In 2022, IRA accounts maxed out at $6,000 for savers under age 50 and $7,000 for those 50 and over. But many people struggled to put any money in an IRA at all.
We can attribute some of that to inflation. Consumers were forced to grapple with higher living costs across the board last year, from food to utilities to rent. That no doubt forced many people to cut back on funding their IRAs out of necessity.
But while inflation may be the reason some people didn’t meet their 2022 IRA savings goals, for others, missing those goals may have come down to a faulty strategy. And one specific move could help you avoid a repeat scenario this year.
When you put your savings first
Last year, you may have decided that you’d fund your IRA with unspent money from your paychecks at the end of the month. But if that strategy didn’t quite work out, well, that’s not surprising.
Money has a way of slipping away from us, whether due to small unplanned purchases like the store-bought coffee you crave, or surprise bills that can’t be avoided, like car repairs or medical copays.

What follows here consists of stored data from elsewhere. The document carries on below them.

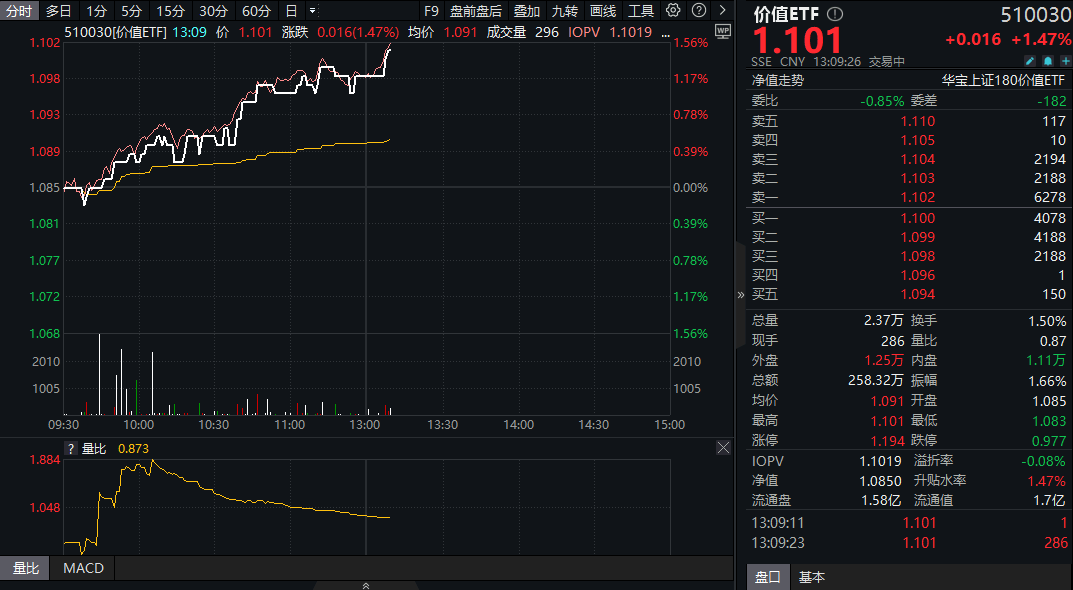Viewport: 1073px width, 590px height.
Task: Toggle the 九转 indicator on chart
Action: [564, 11]
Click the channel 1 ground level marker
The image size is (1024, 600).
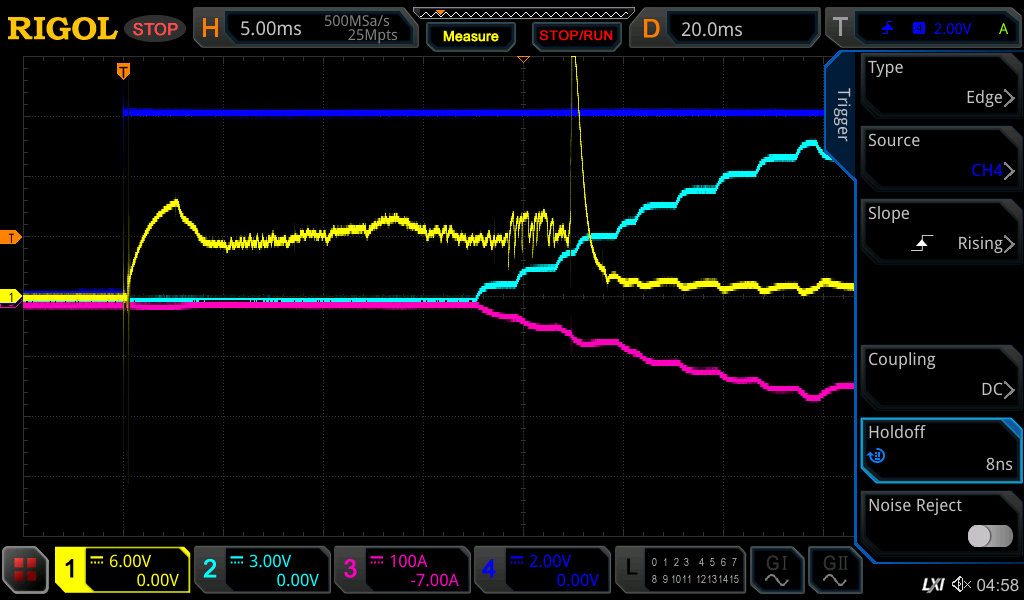(12, 297)
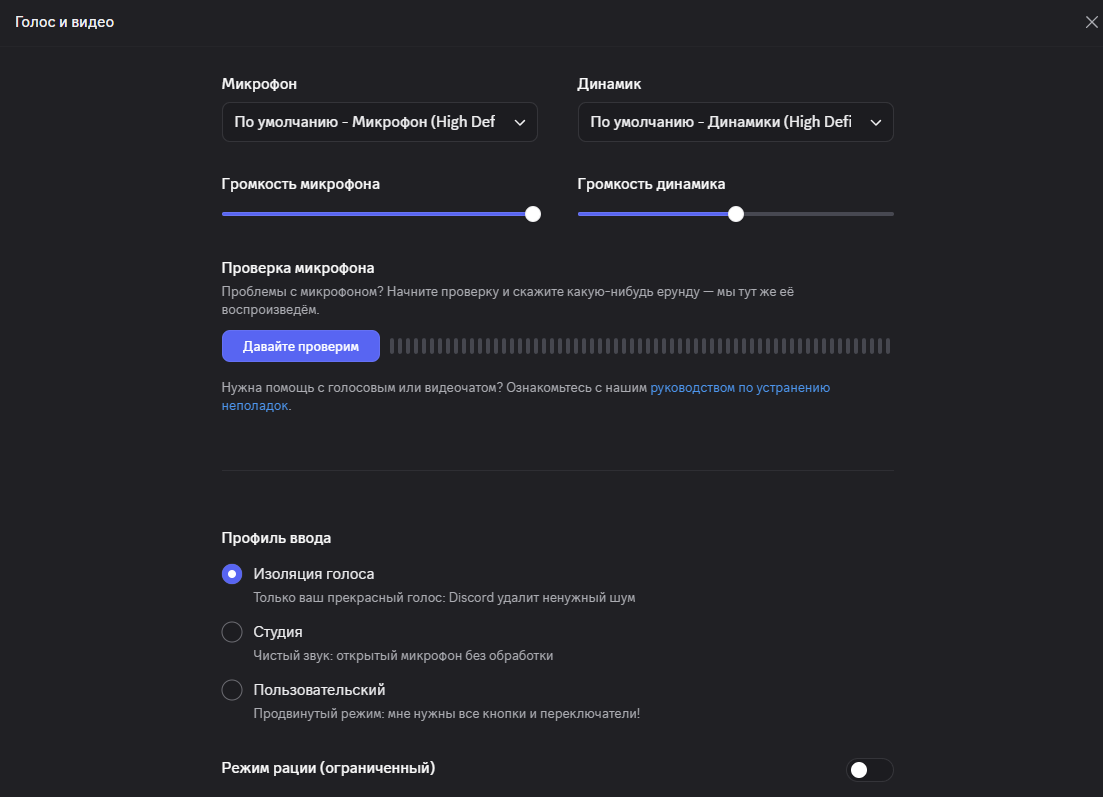Click the Микрофон dropdown chevron arrow

[x=519, y=122]
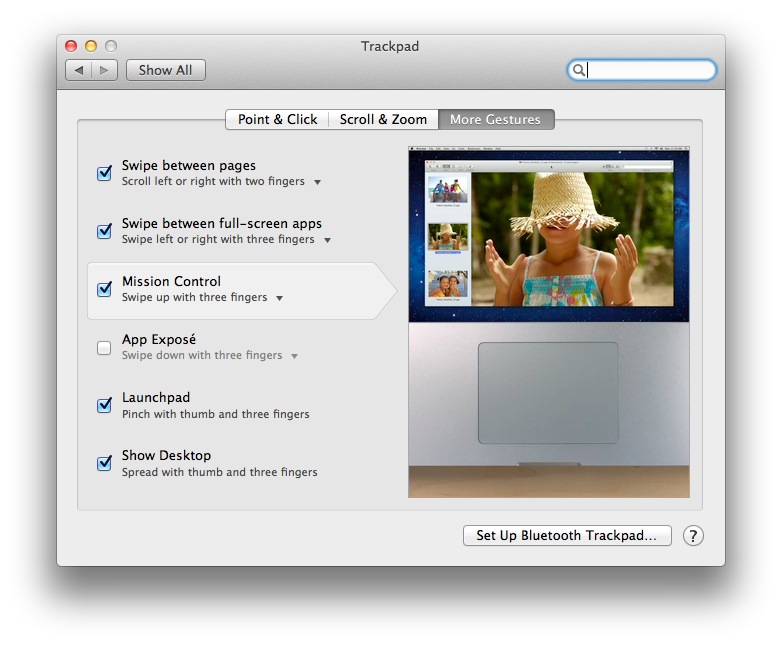Expand Scroll left or right finger options

[x=317, y=183]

That’s why you may have more success in funding your IRA this year if you put the process on autopilot.
Many people commonly set up automatic transfers to a savings account from a checking account. You can do the same thing with your IRA if your account allows automatic transfers, which it probably does.
This year, IRAs max out at $6,500 for savers under 50 and $7,500 for those 50 and over. So let’s say you’re aiming to max out and you’re 42 years old, which means contributing about $540 a month. Rather than tell yourself you’ll move that money over yourself at the end of the month, set up an automatic transfer so that the money leaves your checking account at the start of the month, before you’ve spent it. That way, you’ll be more likely to meet your savings goal.
Make up for 2022
No matter why you didn’t save as much in your IRA as you would’ve liked to last year, the good news is that a strong 2023 could help compensate. But you definitely don’t want to fall short of your IRA savings goal two years in a row.
Putting your savings on autopilot could make you more likely to stick to this year’s goal, and it will also give you one less thing to think about every month. And remember, you can automate your IRA contributions no matter how much money you’re putting in. Even if you can only afford a $25 monthly contribution, it’s worth automating it so you know you’re staying on target.
Funding your IRA consistently during your working years could make it so your senior years are more financially comfortable and worry-free. So it’s worth making that effort, even if it means giving up other things or limiting your spending along the way.